Text for analysis —
Start of Block

In an embodiment, the anti-CD22 and anti-CD3 bispecific antibody may include an anti-CD22 antibody or fragment thereof and an anti-CD3 antibody or fragment thereof, wherein the anti-CD22 antibody or fragment thereof may include a light chain variable region represented by an amino acid sequence selected from the group consisting of SEQ ID NOS: 20 to 22.

In an embodiment, the anti-CD22 and anti-CD3 bispecific antibody may include an anti-CD22 antibody or fragment thereof and an anti-CD3 antibody or fragment thereof, wherein the anti-CD22 antibody or fragment thereof may include a heavy chain variable region represented by an amino acid sequence selected from the group consisting of SEQ ID NOS: 23 to 29.

In an embodiment, the anti-CD22 and anti-CD3 bispecific antibody may include an anti-CD22 antibody or fragment thereof and an anti-CD3 antibody or fragment thereof, wherein the anti-CD22 antibody or fragment thereof may include: a light chain variable region represented by an amino acid sequence selected from the group consisting of SEQ ID NOS: 20 to 22; and a heavy chain variable region represented by an amino acid sequence selected from the group consisting of SEQ ID NOS: 23 to 29.

In an embodiment, the anti-CD22 and anti-CD3 bispecific antibody may include an anti-CD22 antibody or fragment thereof and an anti-CD3 antibody or fragment thereof, wherein the anti-CD22 antibody or fragment thereof is humanized. Specifically, the anti-CD22 and anti-CD3 bispecific antibody may include an anti-CD22 antibody or fragment thereof and an anti-CD3 antibody or fragment thereof, wherein the anti-CD22 antibody or fragment thereof further may include a human constant kappa region (Cκ) and an HA tag (Hemagglutinin tag) protein, or further includes human immunoglobulin heavy chain and light chain regions. More specifically, the anti-CD22 and anti-CD3 bispecific antibody may be represented by an amino acid sequence selected from the group consisting of SEQ ID NOS: 47 to 54.

End of Block

The problem —
Continue the passage on the anti-CD22 and anti-CD3 bispecific antibody, starting right after its final sentence.

Data shown —
Start of Block

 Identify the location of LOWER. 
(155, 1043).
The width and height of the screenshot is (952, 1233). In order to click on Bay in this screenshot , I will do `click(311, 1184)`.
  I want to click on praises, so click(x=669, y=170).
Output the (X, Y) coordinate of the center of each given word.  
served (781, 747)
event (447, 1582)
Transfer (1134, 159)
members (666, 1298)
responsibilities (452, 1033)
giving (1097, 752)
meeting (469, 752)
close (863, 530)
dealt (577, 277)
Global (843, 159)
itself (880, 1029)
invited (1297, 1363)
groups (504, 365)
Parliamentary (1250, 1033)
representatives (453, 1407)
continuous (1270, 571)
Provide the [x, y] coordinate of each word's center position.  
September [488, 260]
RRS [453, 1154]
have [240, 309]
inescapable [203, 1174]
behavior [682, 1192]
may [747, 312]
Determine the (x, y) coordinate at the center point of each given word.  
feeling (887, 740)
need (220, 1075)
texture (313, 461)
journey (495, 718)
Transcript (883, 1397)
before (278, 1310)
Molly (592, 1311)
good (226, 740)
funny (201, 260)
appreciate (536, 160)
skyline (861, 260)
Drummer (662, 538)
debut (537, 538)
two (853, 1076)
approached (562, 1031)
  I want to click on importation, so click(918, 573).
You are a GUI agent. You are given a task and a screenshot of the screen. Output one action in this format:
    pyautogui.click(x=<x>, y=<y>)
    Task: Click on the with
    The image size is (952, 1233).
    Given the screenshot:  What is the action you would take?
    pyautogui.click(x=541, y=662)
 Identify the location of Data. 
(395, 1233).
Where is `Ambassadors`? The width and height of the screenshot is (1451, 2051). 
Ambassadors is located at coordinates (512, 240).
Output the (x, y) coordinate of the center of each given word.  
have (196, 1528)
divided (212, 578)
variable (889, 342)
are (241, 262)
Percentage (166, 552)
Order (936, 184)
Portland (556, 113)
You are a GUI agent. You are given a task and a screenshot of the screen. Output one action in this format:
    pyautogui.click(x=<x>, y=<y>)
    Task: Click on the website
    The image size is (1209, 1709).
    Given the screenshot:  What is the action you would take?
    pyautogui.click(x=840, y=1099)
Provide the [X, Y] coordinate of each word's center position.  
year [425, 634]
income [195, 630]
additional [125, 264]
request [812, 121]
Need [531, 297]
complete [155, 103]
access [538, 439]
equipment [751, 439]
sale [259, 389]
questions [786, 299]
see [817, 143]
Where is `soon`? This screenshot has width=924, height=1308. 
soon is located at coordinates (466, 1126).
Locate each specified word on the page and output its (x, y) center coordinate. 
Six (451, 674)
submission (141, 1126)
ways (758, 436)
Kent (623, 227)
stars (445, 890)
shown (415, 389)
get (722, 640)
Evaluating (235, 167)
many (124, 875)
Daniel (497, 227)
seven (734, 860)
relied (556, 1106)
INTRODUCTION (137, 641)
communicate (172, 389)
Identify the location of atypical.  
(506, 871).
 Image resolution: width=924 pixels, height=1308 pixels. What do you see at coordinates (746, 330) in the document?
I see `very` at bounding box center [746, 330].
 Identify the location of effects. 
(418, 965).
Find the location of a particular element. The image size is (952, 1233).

End of Block

Answer for the task —
The human constant kappa region (Cκ), the HA tag (Hemagglutinin tag) protein, and the human immunoglobulin heavy chain and light chain regions are as described above.

According to an embodiment, the bispecific antibody may be an anti-CD22 and anti-CD19 bispecific antibody.

The anti-CD22 and anti-CD19 bispecific antibody may include an anti-CD22 antibody or antigen-binding fragment thereof as a CD22-targeting moiety capable of specifically recognizing and/or binding to a CD22 protein, and may include an anti-CD19 antibody or antigen-binding fragment thereof as a CD19-targeting moiety capable of specifically recognizing and/or binding to a CD19 protein. In an embodiment, the anti-CD22 and anti-CD19 bispecific antibody may include an anti-CD22 antibody or fragment thereof and an anti-CD19 antibody or fragment thereof, wherein the anti-CD22 antibody or fragment thereof may include: a light chain variable region including: a CDR1 region represented by the amino acid sequence of SEQ ID NO: 1 or 2, a CDR2 region represented by the amino acid sequence of SEQ ID NO: 3 or 4, and a CDR3 region represented by the amino acid sequence of SEQ ID NO: 5 or 6; and a heavy chain variable region including: a CDR1 region represented by an amino acid sequence selected from SEQ ID NOS: 7 to 12, a CDR2 region represented by an amino acid sequence selected from SEQ ID NOS: 13 to 15, and a CDR3 region represented by an amino acid sequence selected from SEQ ID NOS: 16 to 19.

In an embodiment, the anti-CD22 and anti-CD19 bispecific antibody may include an anti-CD22 antibody or fragment thereof and an anti-CD19 antibody or fragment thereof, wherein the anti-CD22 antibody or fragment thereof may include a light chain variable region represented by an amino acid sequence selected from the group consisting of SEQ ID NOS: 20 to 22.

In an embodiment, the anti-CD22 and anti-CD19 bispecific antibody may include an anti-CD22 antibody or fragment thereof and an anti-CD19 antibody or fragment thereof, wherein the anti-CD22 antibody or fragment thereof may include a heavy chain variable region represented by an amino acid sequence selected from the group consisting of SEQ ID NOS: 23 to 29.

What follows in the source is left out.